Maybe it took a while for them to become visible, she thought, and was glad when Hermione gave her one of her exuberant smiles and said, “Let’s change the topic, shall we? Tell us about Beauxbatons, Ava. In Prodigous Palaces of Western Wizarding Europe it says that no English wizard-”
“-Or witch-”
“Or witch…” She gave Ron a small, affectionate smile. “None have ever been able to find the precise location of Beauxbatons in France.”
“Well, I’m certainly not going to be the one to give it away,” she said archly. “But I can tell you it’s beautiful; perhaps just as beautiful as Hogwarts.”
“Why did you leave?”
“I felt that Thestrals were really lacking from the curriculum,” Ava said, and Ron and Hermione laughed. Even Nott raised an eyebrow. “No, I spent my childhood in England, and my mother wanted me to experience Hogwarts like she did.” It wasn’t a lie, but neither was it the whole truth, of course. The other three seemed satisfied, however, and the tension between Nott and the others had even seemed to dissolve slightly.
“Do you speak French?” he asked.
She said that she did, and he practised some phrases with her, having had (as all well-brought-up purebloods do) rigorous training in French as a child, and she humoured him and said “Très bien fait” and “Oui, j’ai tout compris” despite his mediocre accent.
“What house do you reckon you’ll be in?” Ron finally asked. The carriage had come to a halt outside the castle, and they began to disembark, Theo giving Ron a final scowl for good measure before marching inside without them.
“I’m hoping for Slytherin,” she admitted. “My mother’s given me her old tie and scarf and everything, so it’d be a bit of a waste of a uniform if I went anywhere else.” The joke fell flat, and Ron and Hermione were looking at her with a mix of surprise and discomfort.
“I’d be happy anywhere, though,” she added, and Hermione forced a smile.
“Right. Any of the houses would be good options. After all, they each have enviable qualities.” It didn’t seem entirely genuine though, and she added with less warmth than before, “I’ve been told that you’re to wait here. A teacher will fetch you in a minute, I think, so we’ll see you in the Great Hall. Will you be alright?”

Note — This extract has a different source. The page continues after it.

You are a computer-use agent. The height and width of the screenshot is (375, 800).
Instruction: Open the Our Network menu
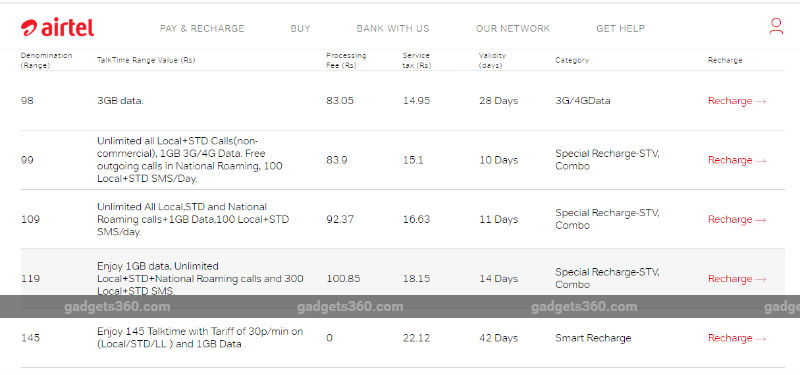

“Yes,” Ava said. “Thanks for all your help. Nice to meet you two.”
Perhaps seeing how nervous she looked, Ron leaned in and briefly squeezed her arm. “Good luck, mate,” he said. “We’ll see you on the other side. Sorting’s not too hard, all you have to do is fight a troll-”
“Ron!”
She ushered him inside, and they both turned to wave before disappearing inside the warm castle. Ava wished desperately she could follow. She was alone in the dark, and her teeth had began to chatter in the cold Scottish night. Distantly, an owl hooted, and she wrapped her cloak around her more tightly against the frigid air.
“Miss Duclair,” said an icy, familiar voice. “It occurred to me that I forgot to wish you a happy birthday at our last meeting in August.” She whipped around to face him as an ugly mix of fear and anger gripped her heart. She’d know the voice of her father’s killer anywhere. She’d watched her father tremble and plead for his life before the sudden burst of smoke had taken away everything she held dear.
“Or maybe I did, in a way,” Severus Snape said, and his mouth twisted into a cold, humourless smile.